IBM is open sourcing an efficient AI model for detecting hateful, abusive, and profane text in LLM training data and LLM-generated text

Large language models inevitably pick up foul language during pre-training, in the process of ingesting text taken from the internet. But profanity, as well as hateful and abusive speech, can also creep in later, during fine-tuning or at inference time, when LLMs interact with people in the real world.

Ideally, each stage of the generative AI pipeline would include checks for hate speech, abusive language, and profanity, or HAP, as researchers refer to it. That would be feasible if only HAP filters were quicker than they are today.

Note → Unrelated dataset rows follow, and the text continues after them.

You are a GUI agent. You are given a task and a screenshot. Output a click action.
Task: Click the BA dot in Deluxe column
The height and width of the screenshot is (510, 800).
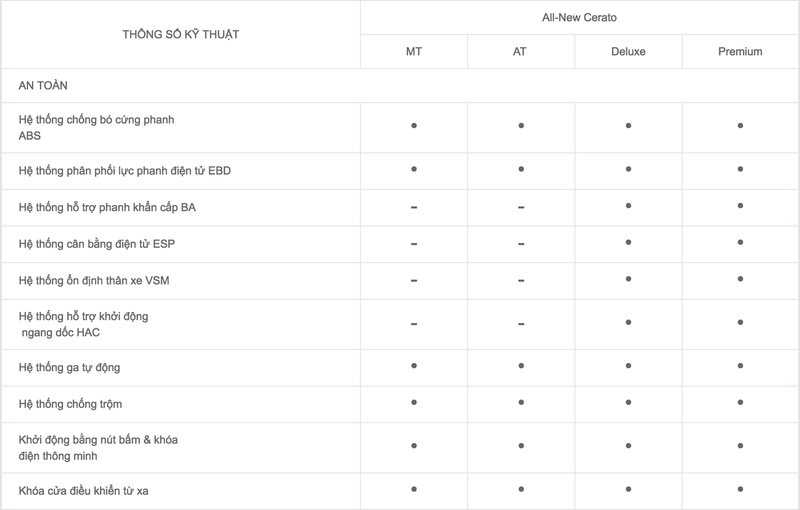pos(628,206)
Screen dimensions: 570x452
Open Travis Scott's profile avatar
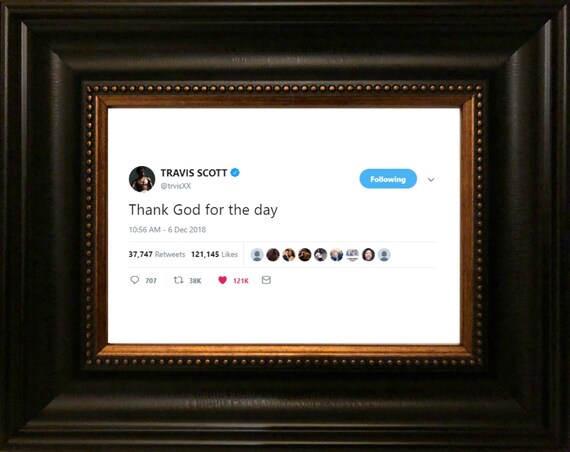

IBM’s new filter granite-guardian-hap-38m is built for speed: small enough to run on a CPU, and quick enough to filter data at each phase of the LLM lifecycle, from pre-processing to inferencing. IBM just open sourced the 38-million parameter encoder model on Hugging Face.

“Extensive checks are needed to make sure no toxic language slips through,” said Yang Zhao, an IBM research scientist focused on AI “It’s only really practical to do extensive checking if your HAP filter is lightweight and fast.”

In addition to granite-guardian-hap-38m, IBM is open sourcing its close cousin, granite-guardian-hap-125m. In internal testing, the larger, 125 million parameter model outperformed HAP detectors of comparable size, including Meta’s Dynabench HAP filter, on a suite of toxic-language benchmarks.

To improve the model further, IBM researchers set out to shrink its size. Smaller LLMs perform fewer computations, reducing the cost and carbon emissions associated with training and deploying them.

With the help of something called neural architecture search, researchers transferred the big model’s knowledge to a compact format with eight fewer layers of artificial neurons. Granite-guardian-hap-38m was born.

In internal testing, the 38-million parameter model ran eight times faster than its larger cousin on a CPU, and about twice as fast on a GPU, researchers found.